I appreciate the examples that Tilman and Florian brought up, but
they're marginal. John Heartfield was almost entirely forgotten until an
exhibition at the Kent Gallery in NYC in the early '90s (I still regret
not buying one before it opened). His work was stunning, but —
basically — so what? Various flavors of Situationism, too, had very
limited impact as such in aesthetic circles before Greil Marcus's
"Cowboy Philosopher" essay appeared in Artforum in '86 — at which
point the subject became an academic cottage industry.

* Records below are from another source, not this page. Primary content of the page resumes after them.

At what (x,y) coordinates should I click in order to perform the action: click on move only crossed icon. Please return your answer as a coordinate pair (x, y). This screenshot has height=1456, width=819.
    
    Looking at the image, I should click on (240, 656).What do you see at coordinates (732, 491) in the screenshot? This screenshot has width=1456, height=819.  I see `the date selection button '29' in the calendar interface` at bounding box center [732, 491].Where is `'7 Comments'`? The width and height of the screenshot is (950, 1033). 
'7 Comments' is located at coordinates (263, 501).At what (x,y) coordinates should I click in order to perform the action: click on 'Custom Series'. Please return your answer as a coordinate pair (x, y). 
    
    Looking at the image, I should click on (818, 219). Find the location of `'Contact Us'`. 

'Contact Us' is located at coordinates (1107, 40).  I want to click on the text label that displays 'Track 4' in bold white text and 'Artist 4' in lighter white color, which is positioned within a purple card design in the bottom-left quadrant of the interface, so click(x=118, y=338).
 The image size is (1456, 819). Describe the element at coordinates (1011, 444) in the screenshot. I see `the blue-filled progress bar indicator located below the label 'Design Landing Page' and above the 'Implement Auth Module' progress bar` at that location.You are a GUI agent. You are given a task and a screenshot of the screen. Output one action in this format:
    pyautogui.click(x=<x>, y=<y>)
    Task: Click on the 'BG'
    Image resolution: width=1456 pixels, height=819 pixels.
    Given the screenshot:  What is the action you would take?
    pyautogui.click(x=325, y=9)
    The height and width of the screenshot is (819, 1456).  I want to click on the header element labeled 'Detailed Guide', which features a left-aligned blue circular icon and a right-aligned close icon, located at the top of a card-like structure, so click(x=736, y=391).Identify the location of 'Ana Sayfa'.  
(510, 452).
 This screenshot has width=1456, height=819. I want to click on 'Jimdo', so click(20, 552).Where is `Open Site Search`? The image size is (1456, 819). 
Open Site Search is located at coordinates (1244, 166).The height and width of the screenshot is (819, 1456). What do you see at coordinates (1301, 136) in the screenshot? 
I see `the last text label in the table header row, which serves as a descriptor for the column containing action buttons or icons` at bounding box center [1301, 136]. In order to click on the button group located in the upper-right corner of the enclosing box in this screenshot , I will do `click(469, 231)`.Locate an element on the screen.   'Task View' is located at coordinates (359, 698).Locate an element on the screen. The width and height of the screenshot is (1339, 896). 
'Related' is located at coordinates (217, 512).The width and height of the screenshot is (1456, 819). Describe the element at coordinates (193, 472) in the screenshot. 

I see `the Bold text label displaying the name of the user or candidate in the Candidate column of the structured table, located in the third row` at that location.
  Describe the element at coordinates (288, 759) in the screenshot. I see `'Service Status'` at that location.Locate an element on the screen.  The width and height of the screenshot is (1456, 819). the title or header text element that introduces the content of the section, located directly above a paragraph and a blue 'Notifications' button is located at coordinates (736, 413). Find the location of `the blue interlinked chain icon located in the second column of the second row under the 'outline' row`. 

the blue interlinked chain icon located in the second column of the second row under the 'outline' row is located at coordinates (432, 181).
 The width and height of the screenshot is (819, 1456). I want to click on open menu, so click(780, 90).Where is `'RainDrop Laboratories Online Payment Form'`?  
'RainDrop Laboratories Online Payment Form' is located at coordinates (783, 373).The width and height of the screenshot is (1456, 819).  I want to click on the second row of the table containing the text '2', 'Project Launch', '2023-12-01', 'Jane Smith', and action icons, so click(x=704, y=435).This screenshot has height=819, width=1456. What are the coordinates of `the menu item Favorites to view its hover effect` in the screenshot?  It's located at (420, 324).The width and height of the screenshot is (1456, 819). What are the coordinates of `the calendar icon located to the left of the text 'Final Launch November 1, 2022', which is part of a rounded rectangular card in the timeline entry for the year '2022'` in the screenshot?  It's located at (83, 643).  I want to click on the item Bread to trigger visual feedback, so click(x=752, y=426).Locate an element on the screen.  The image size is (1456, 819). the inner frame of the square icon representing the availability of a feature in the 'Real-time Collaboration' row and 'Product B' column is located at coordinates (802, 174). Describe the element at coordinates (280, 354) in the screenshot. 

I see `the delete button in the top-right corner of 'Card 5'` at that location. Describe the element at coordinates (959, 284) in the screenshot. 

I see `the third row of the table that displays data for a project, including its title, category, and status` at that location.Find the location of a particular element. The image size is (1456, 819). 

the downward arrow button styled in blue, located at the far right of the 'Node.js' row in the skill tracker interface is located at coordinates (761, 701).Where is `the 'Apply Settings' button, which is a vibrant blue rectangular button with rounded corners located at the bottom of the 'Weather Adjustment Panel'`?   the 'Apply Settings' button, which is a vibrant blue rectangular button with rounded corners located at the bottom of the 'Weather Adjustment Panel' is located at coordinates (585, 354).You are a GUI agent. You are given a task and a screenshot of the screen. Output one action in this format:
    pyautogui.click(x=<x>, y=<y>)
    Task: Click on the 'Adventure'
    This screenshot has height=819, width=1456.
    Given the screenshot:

Tilman's argument is stated in terms very different from my own, but I
think we mostly agree that leftism as its constituted now is
antithetical to the easy conflation of language and violence. Florian's
argument is much trickier. OT1H, he argues — like a steamroller
'argues' — for a broad historical continuity ("just like," "a 1:1
continuation of," "can be seamlessly applied to"). I agree that Bakhtin
can be very helpful now, but I get impatient when people jump to his
work on Rabelais while somehow ignoring the fact that he was a precise
LITERARY historian/theorist, not an all-purpose pocketknife that takes
apart images too. OT0H, Florian seems to argue that a particular moment
in punk aesthetic is categorically different from current alt-right
meme-mongering whereas Reformation pamphlets are somehow the same. There's
real insight to be found in that gist, as well as in his general points
about how pervasive image/text combinations have been, and the materiality
of their production. But that should be an injunction to discover and
appreciate historical and discursive differences, not to burn it all down
with the "same" match.
Leftoids can "counter-mirror" (IOW, parrot or even ape) rightist
techniques as much as they want, but it won't work very well because
the left has a fundamentally different view of the relationship
between speech and violence. The mainstream left, and even most of
the
radical left at this point, has completely forsworn violence as a
legitimate political strategy.
Agree, many, likely most quarters do reject violence but you seem to
be
deliberately excluding Antifa, which may not be experiencing a surge
of
popularity but they are quite visible now, even featured in the
mainstream news recently thanks to their battles with the Alt-right.
They may not be dominant but they are a long standing radical strain
popular in parts of Europe that have certainly not forsworn violence
as
a legitimate political strategy. The literal punching of Nazi's after
all became both a much beloved viral video and flash point to debate
some of the issues you raise around language and violence.
I said "the mainstream left, and even most of the radical left," which
precisely leaves room for a slice of the left that admits violence.
However, it's one thing to use physical force in countering rightist
violence on the level of a street protest, it's quite another to embrace
it as a strategy. It's not *that* long ago that leftist extremists
across Europe, and to a much lesser extent in the US, advocated it.
Those forces were crushed mercilessly, and sympathy for them is not
tolerated in polite society or even most impolite society. You'd be
hard-pressed to find anyone who'd risk their status by openly stating,
except in the most impenetrably academic meditatio on 'implications,'
that the RAF or Red Brigades had a valid point and we should really
reconsider it.
Making fun of pocket-square nazis is easy, making fun of death squads
not so much — so paint me skeptical about the value of fun-loving
tweets about "nazi-punching" etc for countering the rise of the right.
US social media was alive with #resist hashtaggery, but within a few
weeks most of that energy petered out: the huge marches stopped, "not my
president" became SCROTUS, president-with-an-asterisk, and
fatigue-fatigue set in. If anything is 'like' wifi-enabled and rebranded
consumer dreck, it's the resistance — most of which is waiting for a
bunch of TLAs to swoop in, Magnificent Seven–style, and fix things. That
says a lot about the historical imagination across much of the left, which,
as I said, is limited because it refuses to use direct force.
The main reason anyone cares about rightist memes is the role they play
in threats to political stability. Asking whether the left can meme
without considering that larger aspect seems awfully naive.